Per raggiungere i risultati dettagliati nel rapporto, Symbola e Kinexia sottolineano che «i cittadini da un lato e le imprese dall’altro, devono essere responsabilizzati e incentivati a partecipare al raggiungimento di obiettivi comuni e condivisi». Questo scenario evolutivo ruota attorno al perno fondamentale dell’aumento della materia recuperata dai rifiuti, e reimmessa nel ciclo produttivo: in particolare, il recupero di materia per i processi industriali passerebbe dall’attuale 24% dei rifiuti al 48,5%, con un effetto traino decisivo per quanto riguarda gli impatti economici e occupazionali. Per raggiungere quest’obiettivo i passi della strategia Waste end da compiere sono molti e diversificati, ma si sottolinea come «il settore probabilmente più critico per la capacità di riciclo di materia» sia quello «delle plastiche». Al quale dunque dovrebbe essere rivolto un adeguato sostegno, che a oggi manca.

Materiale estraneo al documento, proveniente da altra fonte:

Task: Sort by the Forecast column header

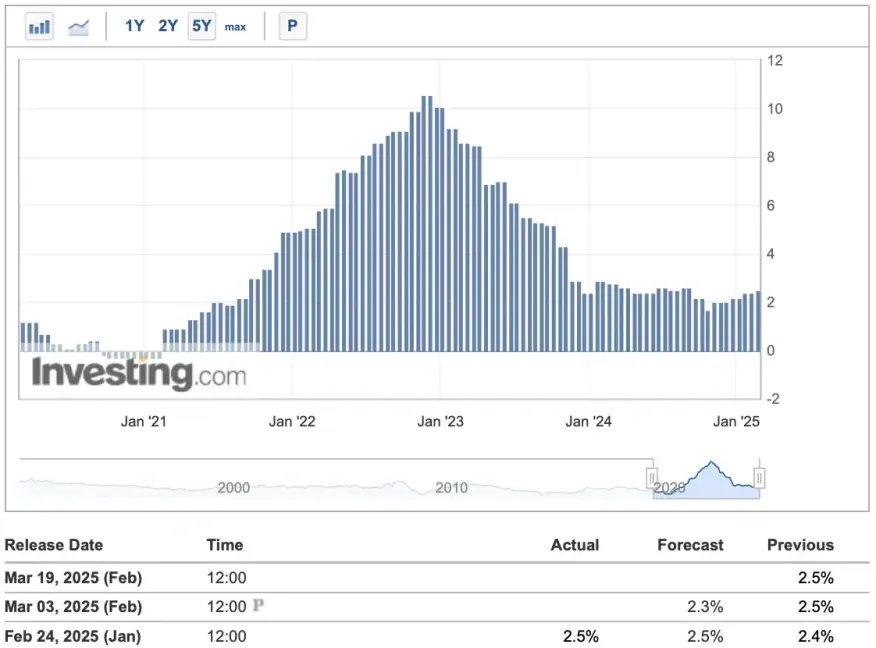Action: click(690, 545)
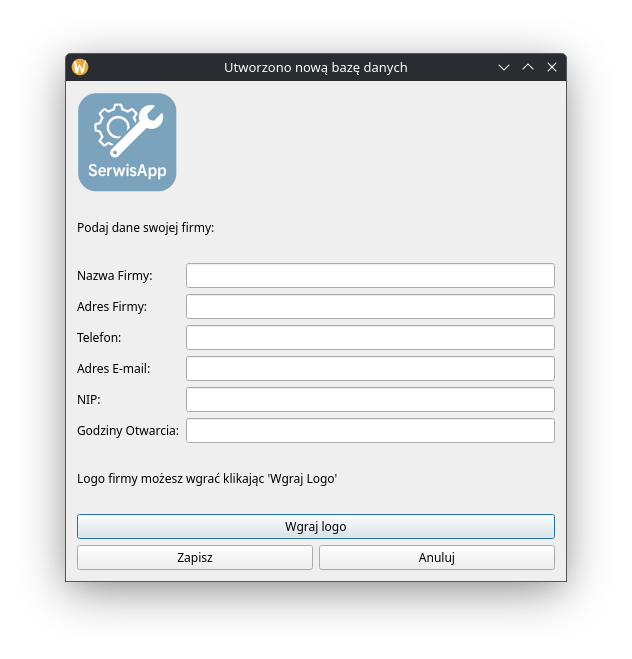Click the window title 'Utworzono nową bazę danych'
The width and height of the screenshot is (632, 659).
315,68
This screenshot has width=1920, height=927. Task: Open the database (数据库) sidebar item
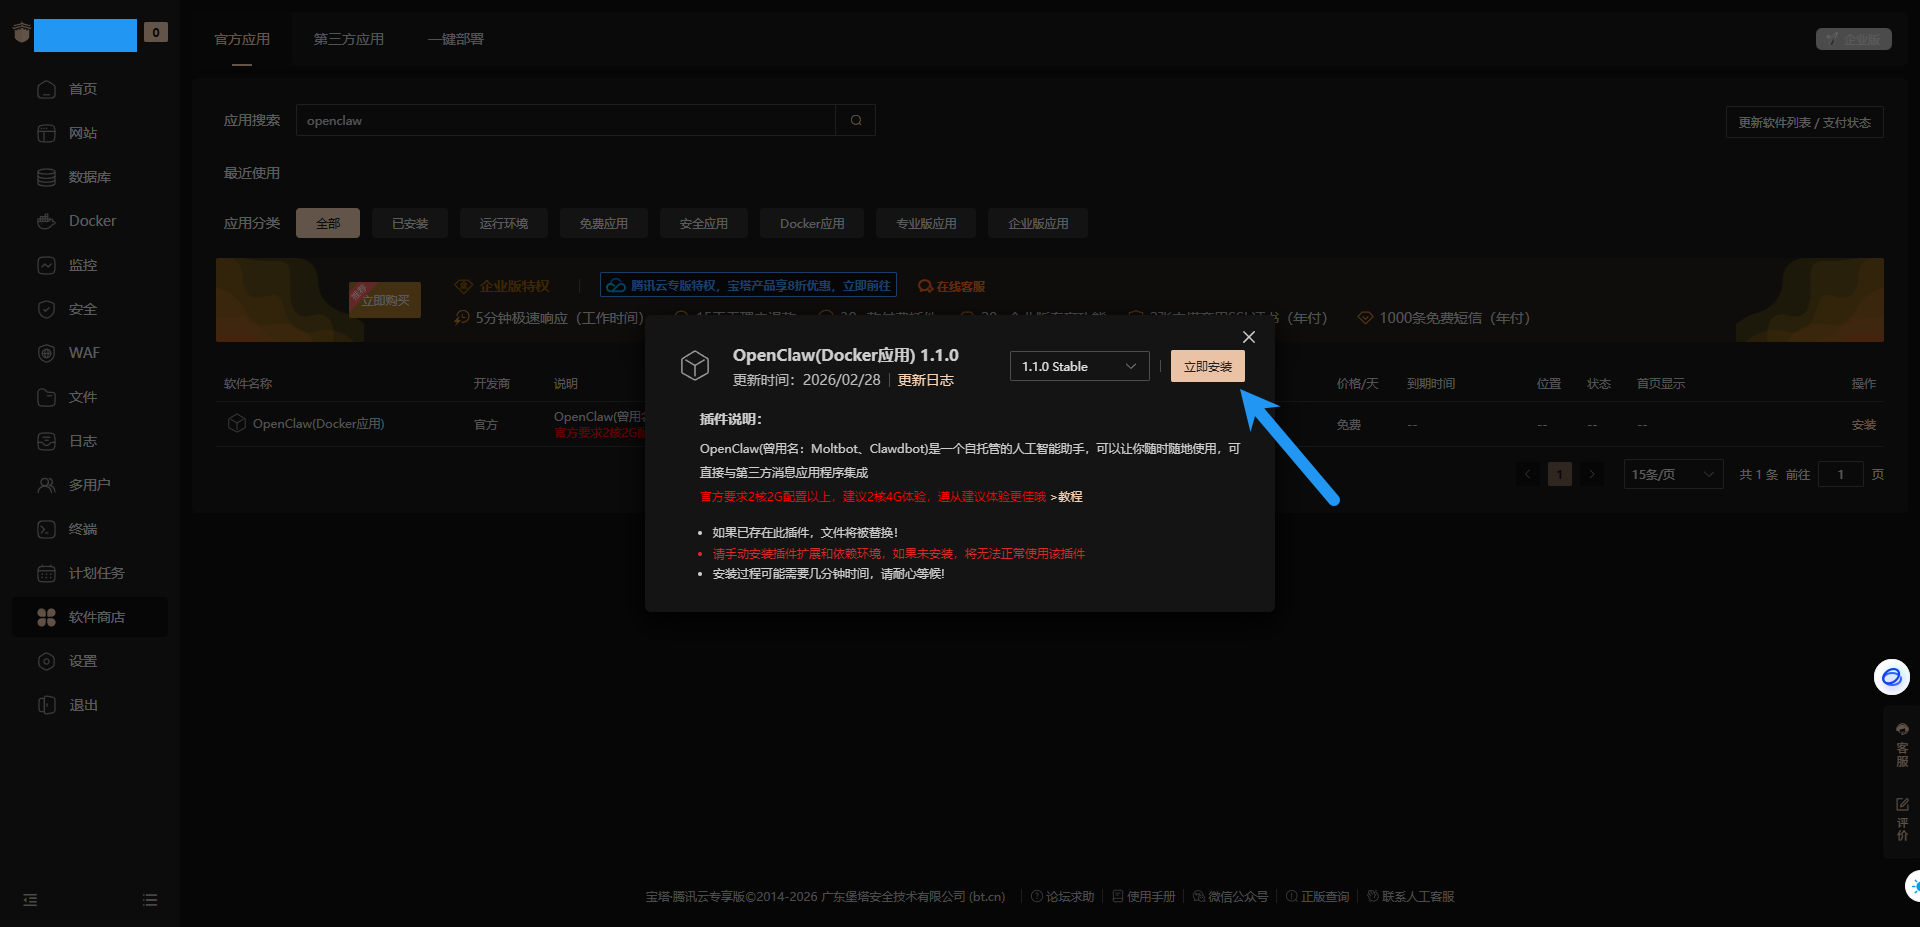[89, 177]
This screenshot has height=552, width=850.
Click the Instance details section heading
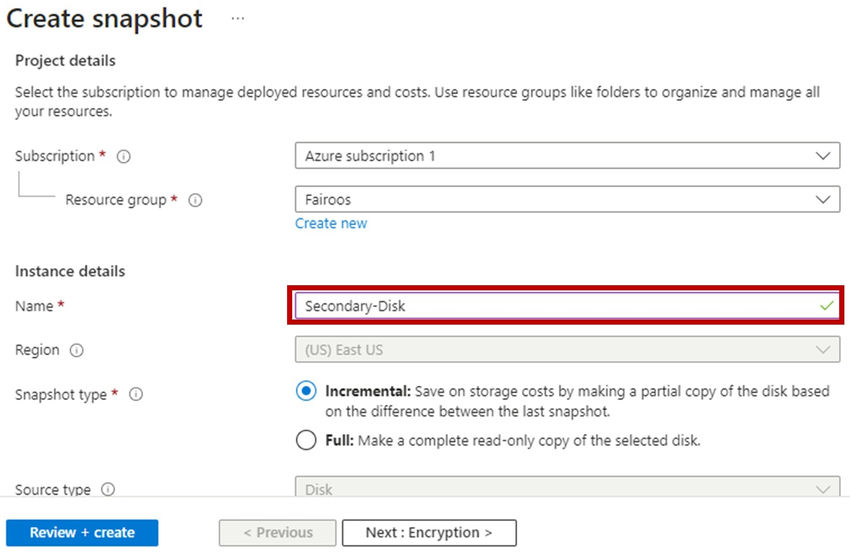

Per “chiudere il cerchio” dell’economia giustappunto circolare manca ancora molto all’Italia, e anche l’Ue indietreggia proponendo il ritiro della direttiva da lei stessa proposta nel luglio scorso sul tema, ma la strada per lo sviluppo sostenibile è tracciata. Ci rimane da trovare il coraggio politico e civile per percorrerla.